EXERCISE DATA Start Marker
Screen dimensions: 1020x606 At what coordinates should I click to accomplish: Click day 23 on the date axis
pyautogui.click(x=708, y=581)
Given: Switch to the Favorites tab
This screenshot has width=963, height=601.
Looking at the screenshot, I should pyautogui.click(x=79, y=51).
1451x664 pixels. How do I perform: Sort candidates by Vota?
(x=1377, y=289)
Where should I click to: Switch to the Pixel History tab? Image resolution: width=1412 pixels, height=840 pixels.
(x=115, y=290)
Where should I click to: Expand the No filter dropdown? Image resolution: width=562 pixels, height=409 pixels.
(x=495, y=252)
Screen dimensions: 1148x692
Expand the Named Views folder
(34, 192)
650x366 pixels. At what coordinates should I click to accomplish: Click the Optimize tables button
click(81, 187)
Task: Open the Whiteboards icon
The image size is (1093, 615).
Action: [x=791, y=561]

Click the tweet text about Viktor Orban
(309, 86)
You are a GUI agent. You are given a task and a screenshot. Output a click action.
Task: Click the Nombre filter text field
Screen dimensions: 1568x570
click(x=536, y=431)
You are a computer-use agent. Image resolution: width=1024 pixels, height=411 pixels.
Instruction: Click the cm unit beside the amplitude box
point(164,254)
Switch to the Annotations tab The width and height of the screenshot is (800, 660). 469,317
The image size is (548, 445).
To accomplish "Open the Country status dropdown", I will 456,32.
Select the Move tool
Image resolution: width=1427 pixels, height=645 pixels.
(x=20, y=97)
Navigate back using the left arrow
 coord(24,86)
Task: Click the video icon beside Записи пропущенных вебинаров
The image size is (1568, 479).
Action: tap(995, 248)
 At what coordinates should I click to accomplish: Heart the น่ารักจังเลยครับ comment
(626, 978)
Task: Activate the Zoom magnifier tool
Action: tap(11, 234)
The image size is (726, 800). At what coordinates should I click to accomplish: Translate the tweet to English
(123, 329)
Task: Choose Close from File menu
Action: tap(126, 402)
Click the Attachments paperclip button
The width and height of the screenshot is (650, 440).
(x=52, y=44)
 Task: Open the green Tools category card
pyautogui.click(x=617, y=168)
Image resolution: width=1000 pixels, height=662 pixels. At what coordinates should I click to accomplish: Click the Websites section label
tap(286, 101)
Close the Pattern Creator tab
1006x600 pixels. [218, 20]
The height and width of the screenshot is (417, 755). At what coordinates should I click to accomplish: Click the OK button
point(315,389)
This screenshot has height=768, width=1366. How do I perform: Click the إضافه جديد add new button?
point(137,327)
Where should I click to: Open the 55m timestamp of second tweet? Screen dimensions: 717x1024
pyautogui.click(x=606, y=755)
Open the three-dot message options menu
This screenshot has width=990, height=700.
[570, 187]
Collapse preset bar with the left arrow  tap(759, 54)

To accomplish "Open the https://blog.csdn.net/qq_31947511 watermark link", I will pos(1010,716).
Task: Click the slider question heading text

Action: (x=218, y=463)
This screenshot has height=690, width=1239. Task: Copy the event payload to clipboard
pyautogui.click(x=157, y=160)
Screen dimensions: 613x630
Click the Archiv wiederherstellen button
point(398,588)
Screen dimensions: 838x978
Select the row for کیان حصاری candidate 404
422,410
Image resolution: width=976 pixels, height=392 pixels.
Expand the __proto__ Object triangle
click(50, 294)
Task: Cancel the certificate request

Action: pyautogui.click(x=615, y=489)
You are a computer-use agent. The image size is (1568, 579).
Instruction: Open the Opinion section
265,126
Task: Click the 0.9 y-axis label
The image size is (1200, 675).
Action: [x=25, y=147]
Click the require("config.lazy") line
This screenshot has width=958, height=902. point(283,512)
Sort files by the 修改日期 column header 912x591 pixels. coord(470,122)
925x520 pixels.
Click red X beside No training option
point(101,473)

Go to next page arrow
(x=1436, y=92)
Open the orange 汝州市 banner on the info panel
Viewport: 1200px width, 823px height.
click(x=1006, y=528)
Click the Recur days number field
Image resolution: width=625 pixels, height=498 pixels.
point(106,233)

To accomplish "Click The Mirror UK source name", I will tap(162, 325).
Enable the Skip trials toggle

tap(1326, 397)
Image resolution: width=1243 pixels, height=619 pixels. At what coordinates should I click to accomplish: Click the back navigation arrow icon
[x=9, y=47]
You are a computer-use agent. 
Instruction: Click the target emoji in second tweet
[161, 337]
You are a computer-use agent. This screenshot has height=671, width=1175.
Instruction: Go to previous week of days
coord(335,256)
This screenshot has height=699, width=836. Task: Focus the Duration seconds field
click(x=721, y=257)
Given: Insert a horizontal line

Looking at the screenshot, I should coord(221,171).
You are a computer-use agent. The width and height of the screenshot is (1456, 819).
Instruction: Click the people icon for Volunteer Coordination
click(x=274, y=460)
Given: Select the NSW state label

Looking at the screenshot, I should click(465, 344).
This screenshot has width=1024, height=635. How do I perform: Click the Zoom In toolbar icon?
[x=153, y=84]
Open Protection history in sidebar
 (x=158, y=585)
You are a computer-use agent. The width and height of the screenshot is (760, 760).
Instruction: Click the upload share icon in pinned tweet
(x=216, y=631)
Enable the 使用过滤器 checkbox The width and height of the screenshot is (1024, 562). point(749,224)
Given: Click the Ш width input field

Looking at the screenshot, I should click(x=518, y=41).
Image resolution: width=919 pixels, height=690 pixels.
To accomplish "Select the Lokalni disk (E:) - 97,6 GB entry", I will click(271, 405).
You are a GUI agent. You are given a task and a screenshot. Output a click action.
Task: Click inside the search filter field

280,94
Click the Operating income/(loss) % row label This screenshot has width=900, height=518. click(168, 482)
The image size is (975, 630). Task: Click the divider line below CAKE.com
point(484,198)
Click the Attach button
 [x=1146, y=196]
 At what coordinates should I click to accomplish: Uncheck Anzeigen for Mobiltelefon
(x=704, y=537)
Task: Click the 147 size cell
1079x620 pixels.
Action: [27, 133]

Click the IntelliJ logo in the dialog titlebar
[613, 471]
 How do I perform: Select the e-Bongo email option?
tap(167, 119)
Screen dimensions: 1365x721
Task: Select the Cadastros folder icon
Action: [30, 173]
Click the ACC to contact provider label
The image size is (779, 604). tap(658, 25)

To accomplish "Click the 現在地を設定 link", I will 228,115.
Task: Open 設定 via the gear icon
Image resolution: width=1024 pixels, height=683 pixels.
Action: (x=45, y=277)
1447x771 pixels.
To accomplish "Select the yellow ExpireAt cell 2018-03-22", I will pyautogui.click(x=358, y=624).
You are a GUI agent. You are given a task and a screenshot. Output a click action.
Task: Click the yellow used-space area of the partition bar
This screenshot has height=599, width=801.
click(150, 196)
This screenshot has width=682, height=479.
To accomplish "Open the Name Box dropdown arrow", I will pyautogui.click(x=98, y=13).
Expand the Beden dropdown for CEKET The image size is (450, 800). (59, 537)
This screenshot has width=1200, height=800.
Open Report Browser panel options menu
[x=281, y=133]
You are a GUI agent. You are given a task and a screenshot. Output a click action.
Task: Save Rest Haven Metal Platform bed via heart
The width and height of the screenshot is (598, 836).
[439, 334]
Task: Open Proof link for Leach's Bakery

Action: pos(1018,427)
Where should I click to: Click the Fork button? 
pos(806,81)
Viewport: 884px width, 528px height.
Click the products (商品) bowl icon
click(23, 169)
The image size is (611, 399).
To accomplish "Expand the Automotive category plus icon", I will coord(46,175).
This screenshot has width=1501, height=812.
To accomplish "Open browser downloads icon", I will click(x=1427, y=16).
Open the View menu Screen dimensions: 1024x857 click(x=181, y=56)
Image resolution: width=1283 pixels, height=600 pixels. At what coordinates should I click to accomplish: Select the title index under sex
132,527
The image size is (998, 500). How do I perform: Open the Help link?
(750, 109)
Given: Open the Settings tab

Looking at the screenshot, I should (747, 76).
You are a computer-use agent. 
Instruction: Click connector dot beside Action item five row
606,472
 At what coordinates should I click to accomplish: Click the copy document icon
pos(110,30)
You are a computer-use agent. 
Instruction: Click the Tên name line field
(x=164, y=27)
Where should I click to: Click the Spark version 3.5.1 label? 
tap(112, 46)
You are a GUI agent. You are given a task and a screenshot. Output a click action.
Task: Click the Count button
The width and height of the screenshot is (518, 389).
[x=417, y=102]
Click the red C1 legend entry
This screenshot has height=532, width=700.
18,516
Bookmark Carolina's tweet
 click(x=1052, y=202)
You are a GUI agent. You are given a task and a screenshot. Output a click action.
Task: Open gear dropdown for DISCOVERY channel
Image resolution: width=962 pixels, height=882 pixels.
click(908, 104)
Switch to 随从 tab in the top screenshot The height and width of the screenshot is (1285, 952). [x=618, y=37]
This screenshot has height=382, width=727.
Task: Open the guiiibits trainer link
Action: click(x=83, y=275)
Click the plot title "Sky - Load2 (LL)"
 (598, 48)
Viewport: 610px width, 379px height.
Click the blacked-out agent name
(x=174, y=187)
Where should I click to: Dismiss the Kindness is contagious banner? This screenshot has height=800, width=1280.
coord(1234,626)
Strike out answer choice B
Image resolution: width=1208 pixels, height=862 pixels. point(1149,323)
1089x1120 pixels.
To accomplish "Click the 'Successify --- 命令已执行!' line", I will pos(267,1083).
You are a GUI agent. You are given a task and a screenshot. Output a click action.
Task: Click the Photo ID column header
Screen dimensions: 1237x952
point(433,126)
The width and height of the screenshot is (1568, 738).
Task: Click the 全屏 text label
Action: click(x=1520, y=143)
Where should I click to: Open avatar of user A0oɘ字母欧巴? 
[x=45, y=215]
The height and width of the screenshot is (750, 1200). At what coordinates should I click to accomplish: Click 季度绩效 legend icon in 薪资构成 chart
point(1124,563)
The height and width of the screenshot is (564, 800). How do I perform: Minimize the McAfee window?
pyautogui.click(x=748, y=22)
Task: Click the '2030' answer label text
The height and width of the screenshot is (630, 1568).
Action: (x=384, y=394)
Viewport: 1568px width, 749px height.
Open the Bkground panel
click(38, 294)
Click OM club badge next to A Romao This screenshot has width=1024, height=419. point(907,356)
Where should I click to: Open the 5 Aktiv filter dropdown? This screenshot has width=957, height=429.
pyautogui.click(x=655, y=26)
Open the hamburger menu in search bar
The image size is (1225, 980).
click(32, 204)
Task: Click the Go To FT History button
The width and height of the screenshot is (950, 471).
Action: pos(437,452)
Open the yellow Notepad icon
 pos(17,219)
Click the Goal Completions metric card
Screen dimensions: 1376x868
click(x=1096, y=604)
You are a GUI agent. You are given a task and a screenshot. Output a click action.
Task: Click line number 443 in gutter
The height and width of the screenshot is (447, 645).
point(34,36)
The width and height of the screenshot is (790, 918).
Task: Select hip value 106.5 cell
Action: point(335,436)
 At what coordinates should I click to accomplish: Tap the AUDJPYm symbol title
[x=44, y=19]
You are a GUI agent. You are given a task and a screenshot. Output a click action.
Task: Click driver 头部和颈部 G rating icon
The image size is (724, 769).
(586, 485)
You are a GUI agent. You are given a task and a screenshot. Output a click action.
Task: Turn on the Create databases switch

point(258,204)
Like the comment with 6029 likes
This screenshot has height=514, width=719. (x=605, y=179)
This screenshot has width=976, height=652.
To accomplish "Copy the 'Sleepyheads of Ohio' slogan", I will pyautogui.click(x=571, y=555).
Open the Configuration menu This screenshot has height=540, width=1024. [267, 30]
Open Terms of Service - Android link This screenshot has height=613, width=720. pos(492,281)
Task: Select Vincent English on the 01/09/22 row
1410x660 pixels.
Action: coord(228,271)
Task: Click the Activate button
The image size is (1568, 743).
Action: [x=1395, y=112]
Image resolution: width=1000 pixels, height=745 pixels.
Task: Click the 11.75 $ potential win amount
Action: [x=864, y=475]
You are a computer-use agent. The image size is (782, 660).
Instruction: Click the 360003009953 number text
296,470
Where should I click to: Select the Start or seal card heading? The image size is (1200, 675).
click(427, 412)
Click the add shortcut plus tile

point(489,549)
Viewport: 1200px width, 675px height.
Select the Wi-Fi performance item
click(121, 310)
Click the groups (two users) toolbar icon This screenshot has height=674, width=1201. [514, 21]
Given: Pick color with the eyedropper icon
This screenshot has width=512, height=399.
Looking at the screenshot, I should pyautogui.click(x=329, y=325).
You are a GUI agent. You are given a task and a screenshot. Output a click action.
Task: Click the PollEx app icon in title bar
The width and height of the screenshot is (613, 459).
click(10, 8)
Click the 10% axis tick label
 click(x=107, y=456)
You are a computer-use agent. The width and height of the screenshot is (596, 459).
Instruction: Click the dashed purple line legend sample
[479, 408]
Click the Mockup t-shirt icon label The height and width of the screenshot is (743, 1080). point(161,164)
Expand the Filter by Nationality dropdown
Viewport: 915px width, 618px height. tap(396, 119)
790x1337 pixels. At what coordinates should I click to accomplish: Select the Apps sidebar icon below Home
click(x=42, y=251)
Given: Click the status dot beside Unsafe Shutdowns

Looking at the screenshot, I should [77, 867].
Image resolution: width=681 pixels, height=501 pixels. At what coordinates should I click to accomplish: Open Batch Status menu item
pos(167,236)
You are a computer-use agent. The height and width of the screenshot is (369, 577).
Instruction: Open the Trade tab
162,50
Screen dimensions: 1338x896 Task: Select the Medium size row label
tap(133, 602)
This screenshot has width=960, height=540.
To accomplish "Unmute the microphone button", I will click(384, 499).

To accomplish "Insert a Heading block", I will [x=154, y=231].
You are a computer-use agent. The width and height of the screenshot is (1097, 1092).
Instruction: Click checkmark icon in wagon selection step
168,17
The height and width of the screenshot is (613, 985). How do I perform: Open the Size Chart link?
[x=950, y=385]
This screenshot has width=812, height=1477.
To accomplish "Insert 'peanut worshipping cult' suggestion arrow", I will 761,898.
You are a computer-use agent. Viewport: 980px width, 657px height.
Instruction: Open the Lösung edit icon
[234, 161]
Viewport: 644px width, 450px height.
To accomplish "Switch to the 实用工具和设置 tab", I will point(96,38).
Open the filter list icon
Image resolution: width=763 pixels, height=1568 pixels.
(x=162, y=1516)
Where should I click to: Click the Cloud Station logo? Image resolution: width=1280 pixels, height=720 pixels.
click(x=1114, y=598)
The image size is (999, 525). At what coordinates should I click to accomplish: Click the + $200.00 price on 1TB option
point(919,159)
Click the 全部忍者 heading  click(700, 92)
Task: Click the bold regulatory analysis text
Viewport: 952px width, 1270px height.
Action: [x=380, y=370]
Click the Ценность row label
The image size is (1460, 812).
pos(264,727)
EXERCISE DATA End Marker
» **EXERCISE OBJECTIVE**:
Give back exactly what runs from the first line of the listing above to the line that contains "The image size is (548, 445).", keeping both end lines.

» **EXPECTED ANSWER**:
Screen dimensions: 1020x606 At what coordinates should I click to accomplish: Click day 23 on the date axis
pyautogui.click(x=708, y=581)
Given: Switch to the Favorites tab
This screenshot has width=963, height=601.
Looking at the screenshot, I should pyautogui.click(x=79, y=51).
1451x664 pixels. How do I perform: Sort candidates by Vota?
(x=1377, y=289)
Where should I click to: Switch to the Pixel History tab? Image resolution: width=1412 pixels, height=840 pixels.
(x=115, y=290)
Where should I click to: Expand the No filter dropdown? Image resolution: width=562 pixels, height=409 pixels.
(x=495, y=252)
Screen dimensions: 1148x692
Expand the Named Views folder
(34, 192)
650x366 pixels. At what coordinates should I click to accomplish: Click the Optimize tables button
click(81, 187)
Task: Open the Whiteboards icon
The image size is (1093, 615).
Action: [x=791, y=561]

Click the tweet text about Viktor Orban
(309, 86)
You are a GUI agent. You are given a task and a screenshot. Output a click action.
Task: Click the Nombre filter text field
Screen dimensions: 1568x570
click(x=536, y=431)
You are a computer-use agent. Image resolution: width=1024 pixels, height=411 pixels.
Instruction: Click the cm unit beside the amplitude box
point(164,254)
Switch to the Annotations tab The width and height of the screenshot is (800, 660). 469,317
The image size is (548, 445).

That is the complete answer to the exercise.